CHALLENGE A
In the Fyffes excerpt, what project was Goodbody stockbrokers trying to raise finance for at the time?
CHALLENGE B
Quote the Fyffes excerpt word for word, starting at the words "Mr McCann said that" and ending after the words "on March 20th.".

EXTRACT PROVIDED
At the time Goodbody stockbrokers was involved in trying to raise finance for Fyffe's worldoffruit.com project.

Mr McCann said that on March 20th, Mr Liam Igoe, a food analyst at Goodbody, "looked as white as a ghost. He was very shocked at what had happened." He said senior figures from Goodbody contacted Fyffes and were "very negative".

The broker said Fyffes needed to contact all the investors and "say something to them". It did call a number of the investors and "did get a very negative reaction", he said. "This was deadly serious stuff. This affected everybody," Mr McCann said.

He said the stock exchange can be "a cruel place". It decided within "two seconds" of the profit warning that this was "bad news". Mr Igoe had been bullish about Fyffes in January 2000 and was "a most upset man" on March 20th.

COLLECTED MATERIAL
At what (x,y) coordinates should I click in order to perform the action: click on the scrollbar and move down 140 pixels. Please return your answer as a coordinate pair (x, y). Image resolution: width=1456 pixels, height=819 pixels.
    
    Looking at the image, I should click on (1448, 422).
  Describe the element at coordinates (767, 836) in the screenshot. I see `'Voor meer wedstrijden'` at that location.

CORRECT ANSWER A
Fyffe's worldoffruit.com project.

CORRECT ANSWER B
Mr McCann said that on March 20th, Mr Liam Igoe, a food analyst at Goodbody, "looked as white as a ghost. He was very shocked at what had happened." He said senior figures from Goodbody contacted Fyffes and were "very negative".

The broker said Fyffes needed to contact all the investors and "say something to them". It did call a number of the investors and "did get a very negative reaction", he said. "This was deadly serious stuff. This affected everybody," Mr McCann said.

He said the stock exchange can be "a cruel place". It decided within "two seconds" of the profit warning that this was "bad news". Mr Igoe had been bullish about Fyffes in January 2000 and was "a most upset man" on March 20th.